I'm hoping to get a little bit of help with *approach* to something. I'm pretty new to SFML (and more involved graphics programming/OpenGL/etc in general) though have been coding in various languages for ~30years.

To "simplify" my case, let's just say:

- I have two circle shapes, both filled with a colour, and with a 2px black "cartoon" border.
- When the two circles collide, I want them to join (based on an arbitrary distance constraint). I'm imagining some kind of inward curve that joins the two closest outer points of the circles on each side (like you might expect two droplets of liquid to merge when they get close). Any borders within the combined shape would cease to exist, but...there'd still be the overall outer border.
- These (with certain conditions) could be separated too back into their original shapes (but that's for more context, not sure it's relevant yet to the problem)

I'm thinking that I cannot use the regular SFML circle shapes. These circles will be soft-bodies. I'm thinking that maybe shaders come into play (which I have no experience with).
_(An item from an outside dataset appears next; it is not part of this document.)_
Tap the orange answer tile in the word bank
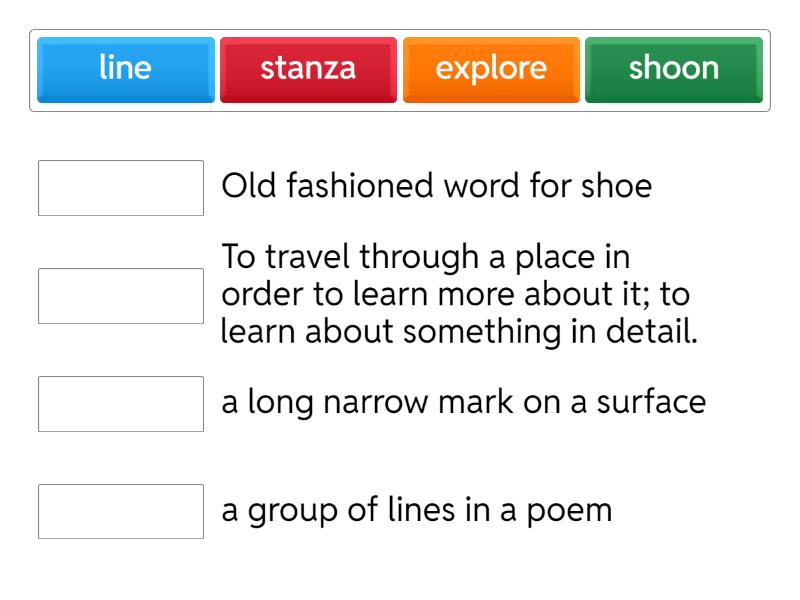 pyautogui.click(x=491, y=69)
I've also seen suggestions mentioning things like stencil buffers, etc - again, also alien to me!

It's the sort of thing that (with plotting individual pixels in code) I could probs work out, but as the shapes that combine are soft-bodies, I want to at least *approach* things in the right way so things don't choke.

I don't necessarily need code, but suggestions such as:

- "I would use xyz library / look into xyz to deal with the combining of shapes into a single mesh"
- "SFML definitely cannot do this out of the box"
- "You need a shader to outline the overall shape"
- "Here's a demo of two outlined objects combining and coming together in a squidgy mess" (in ANY language)

And so on. Because at least I can bark up the right trees on my quest to figure things out and ask better questions :)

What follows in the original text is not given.